**Instruction**
Render the part of the entries that opens with the line containing "Given: Click the arrow" and closes with the line containing "will click(x=49, y=396).", both lines included, as a numbered list with blank lines omitted.
━━━ Entries shown
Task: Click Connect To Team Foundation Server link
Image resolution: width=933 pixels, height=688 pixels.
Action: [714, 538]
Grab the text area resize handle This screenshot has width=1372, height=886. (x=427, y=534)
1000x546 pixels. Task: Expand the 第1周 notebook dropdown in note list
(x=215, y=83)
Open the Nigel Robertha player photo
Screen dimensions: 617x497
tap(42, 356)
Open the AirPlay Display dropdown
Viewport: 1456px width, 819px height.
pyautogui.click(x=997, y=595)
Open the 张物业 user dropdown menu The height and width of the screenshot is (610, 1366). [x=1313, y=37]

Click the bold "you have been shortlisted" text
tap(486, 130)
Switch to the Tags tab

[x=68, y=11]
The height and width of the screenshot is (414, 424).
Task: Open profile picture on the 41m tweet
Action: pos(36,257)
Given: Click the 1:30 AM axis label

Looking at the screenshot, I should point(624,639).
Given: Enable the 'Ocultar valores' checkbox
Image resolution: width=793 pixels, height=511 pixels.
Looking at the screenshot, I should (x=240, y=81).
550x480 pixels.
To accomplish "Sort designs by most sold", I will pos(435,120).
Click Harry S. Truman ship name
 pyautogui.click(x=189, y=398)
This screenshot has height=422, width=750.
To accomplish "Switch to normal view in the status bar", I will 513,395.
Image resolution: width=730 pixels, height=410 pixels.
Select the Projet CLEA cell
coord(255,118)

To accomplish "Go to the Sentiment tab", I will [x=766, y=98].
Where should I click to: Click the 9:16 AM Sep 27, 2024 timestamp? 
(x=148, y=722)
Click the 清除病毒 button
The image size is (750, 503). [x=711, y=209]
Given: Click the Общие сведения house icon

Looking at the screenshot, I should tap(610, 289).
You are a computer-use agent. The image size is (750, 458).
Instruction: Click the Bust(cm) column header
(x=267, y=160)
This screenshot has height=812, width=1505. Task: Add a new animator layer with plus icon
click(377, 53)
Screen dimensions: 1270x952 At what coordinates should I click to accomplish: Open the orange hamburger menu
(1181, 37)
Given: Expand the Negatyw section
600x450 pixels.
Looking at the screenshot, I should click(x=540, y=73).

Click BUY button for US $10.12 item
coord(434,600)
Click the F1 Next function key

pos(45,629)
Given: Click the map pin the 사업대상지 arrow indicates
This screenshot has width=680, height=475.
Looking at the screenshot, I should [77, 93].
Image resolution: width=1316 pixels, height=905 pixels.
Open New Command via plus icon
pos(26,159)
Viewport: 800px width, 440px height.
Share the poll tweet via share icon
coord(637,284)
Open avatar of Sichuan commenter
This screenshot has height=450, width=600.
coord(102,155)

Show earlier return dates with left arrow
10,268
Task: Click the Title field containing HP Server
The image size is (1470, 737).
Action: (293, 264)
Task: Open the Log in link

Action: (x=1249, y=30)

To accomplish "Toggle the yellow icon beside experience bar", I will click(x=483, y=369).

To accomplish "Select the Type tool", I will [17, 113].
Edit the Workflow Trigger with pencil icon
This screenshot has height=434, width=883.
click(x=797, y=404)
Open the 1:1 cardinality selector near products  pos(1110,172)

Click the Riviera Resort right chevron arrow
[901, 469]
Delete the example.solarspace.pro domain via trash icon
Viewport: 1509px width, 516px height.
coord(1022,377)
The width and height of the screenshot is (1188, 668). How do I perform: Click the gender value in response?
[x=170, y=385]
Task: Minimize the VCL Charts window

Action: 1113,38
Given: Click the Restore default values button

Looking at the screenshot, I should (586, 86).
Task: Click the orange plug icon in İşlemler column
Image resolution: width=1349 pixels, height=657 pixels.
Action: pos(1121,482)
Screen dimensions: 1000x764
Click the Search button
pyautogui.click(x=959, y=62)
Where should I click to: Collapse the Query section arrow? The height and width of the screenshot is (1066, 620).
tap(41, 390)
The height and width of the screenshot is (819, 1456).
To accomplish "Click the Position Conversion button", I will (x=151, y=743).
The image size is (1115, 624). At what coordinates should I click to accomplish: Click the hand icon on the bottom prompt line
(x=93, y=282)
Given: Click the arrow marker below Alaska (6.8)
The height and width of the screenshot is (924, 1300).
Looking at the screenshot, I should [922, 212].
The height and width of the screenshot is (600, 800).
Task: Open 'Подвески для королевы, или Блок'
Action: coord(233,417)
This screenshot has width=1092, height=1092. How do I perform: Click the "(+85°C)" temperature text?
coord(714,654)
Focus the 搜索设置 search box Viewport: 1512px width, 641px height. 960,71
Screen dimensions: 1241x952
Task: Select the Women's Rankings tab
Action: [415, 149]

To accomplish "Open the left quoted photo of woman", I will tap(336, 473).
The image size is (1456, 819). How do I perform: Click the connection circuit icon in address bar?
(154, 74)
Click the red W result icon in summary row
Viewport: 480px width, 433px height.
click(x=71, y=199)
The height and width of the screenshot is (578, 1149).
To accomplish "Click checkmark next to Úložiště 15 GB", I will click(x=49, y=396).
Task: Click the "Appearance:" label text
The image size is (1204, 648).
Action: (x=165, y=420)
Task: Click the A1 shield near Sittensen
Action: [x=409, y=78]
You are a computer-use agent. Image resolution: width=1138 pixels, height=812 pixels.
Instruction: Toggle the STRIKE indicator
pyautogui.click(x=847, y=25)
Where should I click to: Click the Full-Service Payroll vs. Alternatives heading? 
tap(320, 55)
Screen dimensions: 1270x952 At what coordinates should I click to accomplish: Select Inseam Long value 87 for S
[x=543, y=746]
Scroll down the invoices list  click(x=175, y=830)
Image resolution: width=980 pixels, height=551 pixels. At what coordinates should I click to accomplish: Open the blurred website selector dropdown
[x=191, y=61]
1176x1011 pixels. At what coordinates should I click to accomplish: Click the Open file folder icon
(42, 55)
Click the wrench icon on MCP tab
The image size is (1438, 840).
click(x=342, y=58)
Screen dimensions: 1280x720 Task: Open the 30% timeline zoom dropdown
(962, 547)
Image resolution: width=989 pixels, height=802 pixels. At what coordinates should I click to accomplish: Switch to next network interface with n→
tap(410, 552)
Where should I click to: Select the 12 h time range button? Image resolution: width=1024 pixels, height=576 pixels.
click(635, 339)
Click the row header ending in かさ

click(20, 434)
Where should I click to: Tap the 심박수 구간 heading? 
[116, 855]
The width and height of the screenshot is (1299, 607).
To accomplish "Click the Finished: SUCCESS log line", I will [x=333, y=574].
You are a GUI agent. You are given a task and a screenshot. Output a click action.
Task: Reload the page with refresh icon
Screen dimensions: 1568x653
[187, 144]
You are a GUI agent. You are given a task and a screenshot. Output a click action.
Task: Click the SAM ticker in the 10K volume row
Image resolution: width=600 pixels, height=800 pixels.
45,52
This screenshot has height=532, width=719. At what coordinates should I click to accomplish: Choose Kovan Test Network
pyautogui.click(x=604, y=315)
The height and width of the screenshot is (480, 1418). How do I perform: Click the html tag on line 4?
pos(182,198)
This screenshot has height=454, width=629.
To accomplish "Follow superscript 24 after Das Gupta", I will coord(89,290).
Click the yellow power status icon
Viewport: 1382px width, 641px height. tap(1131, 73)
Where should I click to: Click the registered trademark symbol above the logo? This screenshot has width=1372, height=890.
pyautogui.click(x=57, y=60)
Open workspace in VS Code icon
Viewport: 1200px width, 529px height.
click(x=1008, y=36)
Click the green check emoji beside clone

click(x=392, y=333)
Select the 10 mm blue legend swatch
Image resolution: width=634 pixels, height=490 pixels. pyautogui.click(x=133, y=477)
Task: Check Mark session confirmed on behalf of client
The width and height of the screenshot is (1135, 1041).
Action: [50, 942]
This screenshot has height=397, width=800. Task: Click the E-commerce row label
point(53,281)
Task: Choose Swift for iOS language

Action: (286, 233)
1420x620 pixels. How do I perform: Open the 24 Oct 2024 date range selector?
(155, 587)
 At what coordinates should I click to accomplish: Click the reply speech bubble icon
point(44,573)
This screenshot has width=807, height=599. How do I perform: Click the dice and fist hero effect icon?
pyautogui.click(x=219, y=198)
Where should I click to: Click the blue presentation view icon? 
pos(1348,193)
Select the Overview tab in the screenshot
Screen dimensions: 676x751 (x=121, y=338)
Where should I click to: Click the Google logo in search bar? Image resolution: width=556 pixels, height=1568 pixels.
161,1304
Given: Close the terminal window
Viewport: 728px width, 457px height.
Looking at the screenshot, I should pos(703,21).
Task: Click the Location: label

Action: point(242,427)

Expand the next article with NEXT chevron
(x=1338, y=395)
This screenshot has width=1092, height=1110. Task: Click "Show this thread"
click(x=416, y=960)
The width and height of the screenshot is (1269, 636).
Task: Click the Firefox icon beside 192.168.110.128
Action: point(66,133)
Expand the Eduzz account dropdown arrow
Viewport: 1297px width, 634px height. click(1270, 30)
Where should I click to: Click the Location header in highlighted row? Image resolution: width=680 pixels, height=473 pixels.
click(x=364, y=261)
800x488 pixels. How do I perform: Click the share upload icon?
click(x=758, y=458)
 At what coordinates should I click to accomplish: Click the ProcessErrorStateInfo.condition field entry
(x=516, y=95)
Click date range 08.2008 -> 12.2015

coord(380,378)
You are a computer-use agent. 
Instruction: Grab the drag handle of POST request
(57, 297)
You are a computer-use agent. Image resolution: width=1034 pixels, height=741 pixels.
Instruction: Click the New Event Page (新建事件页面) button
━━━━━━
**Response**
1. Given: Click the arrow marker below Alaska (6.8)
2. The height and width of the screenshot is (924, 1300).
3. Looking at the screenshot, I should [922, 212].
4. The height and width of the screenshot is (600, 800).
5. Task: Open 'Подвески для королевы, или Блок'
6. Action: coord(233,417)
7. This screenshot has width=1092, height=1092. How do I perform: Click the "(+85°C)" temperature text?
8. coord(714,654)
9. Focus the 搜索设置 search box Viewport: 1512px width, 641px height. 960,71
10. Screen dimensions: 1241x952
11. Task: Select the Women's Rankings tab
12. Action: [415, 149]
13. To accomplish "Open the left quoted photo of woman", I will tap(336, 473).
14. The image size is (1456, 819). How do I perform: Click the connection circuit icon in address bar?
15. (154, 74)
16. Click the red W result icon in summary row
17. Viewport: 480px width, 433px height.
18. click(x=71, y=199)
19. The height and width of the screenshot is (578, 1149).
20. To accomplish "Click checkmark next to Úložiště 15 GB", I will click(x=49, y=396).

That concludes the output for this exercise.